At this point, I’ve heard females gush, “Your husband can do everything!”…often enough to know that he is the exception.
Which leads me back to my idea. Schools haven’t offered much in the way of Home Economics/Life Skills for several generations. Not being an educator, I don’t know the first thing about curriculum prioritizing for the 2020’s. While there apparently is little room for it, I think there is a need for it. We need life skills! The earlier the better!
“They make everything child safe now because adults are children,” Greg observed. “They do not know how things work. The only working knowledge they have of things is an on/off switch.”

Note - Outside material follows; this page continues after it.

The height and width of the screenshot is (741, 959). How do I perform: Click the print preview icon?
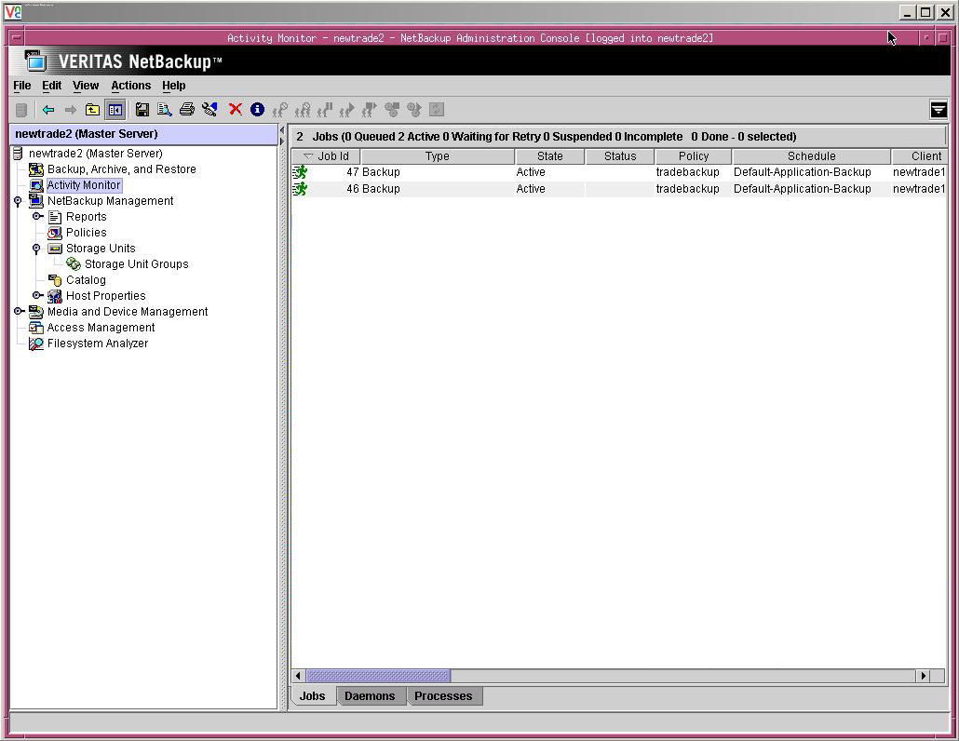165,110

Wouldn’t it be great if along with everything else on You Tube, there was this nice, funny, handsome, unassuming guy whose anthology of videos you could consult when things go awry? Or better yet, before they go awry? It’s The Guy You Want, a Life Skills class.
He has yet to get on board with my idea. Truly, he doesn’t have a lot of free time. If anything, my suggestion has made him question his decision to give me a video camera for Christmas a couple of years ago.
“Instead of diving in and figuring things out, people seem to run away from learning how things work. Just because you don’t know how to do something, doesn’t mean you can’t learn,” said Greg.
Earlier this week, Christmas Day in the Morning a short story by Pearl S. Buck arrived in my inbox.
“That’s a GOOD story!” Came the text from my librarian sister, who promptly shared it with a co-worker, who I imagine shared it further. How did we miss this classic?
Man, that’s so much better than The Gift of the Magi, I thought. I mean, self-sacrifice is necessary, blah blah blah. But really, end story, you have a guy with a watch-less fob not too thrilled with his wife’s makeover. I’m thinking five minutes after that gift exchange? Long, awkward Christmas Day.
Christmas Day in the Morning? Guy finds that using the skills his father taught him to lighten another’s load..Joy. Joy joy joy joy joy. Really, if you haven’t read it, grab a tissue and a fresh mask and treat yourself.
Having been inspired by Pearl S Buck, I sat down at my desk with the intention of writing a Christmas post. But as you know, I have this desk-swerving issue, so I’m at the end of my word-allotment and just getting to Christmas.
We’re probably all going to continue to rush around and stress out and try to provide our family and friends with physical gifts and baking and dinners that delight them. That’s fine. I know I am. But there’s this other possibility that’s rolling around in my mind. Instead of just practicing gratitude when handsome supportive husband shares yet another skill to make my life easier, what if I became a bit more enthusiastic about building my own skill set? Might I make the world a teensy bit better? I think I might.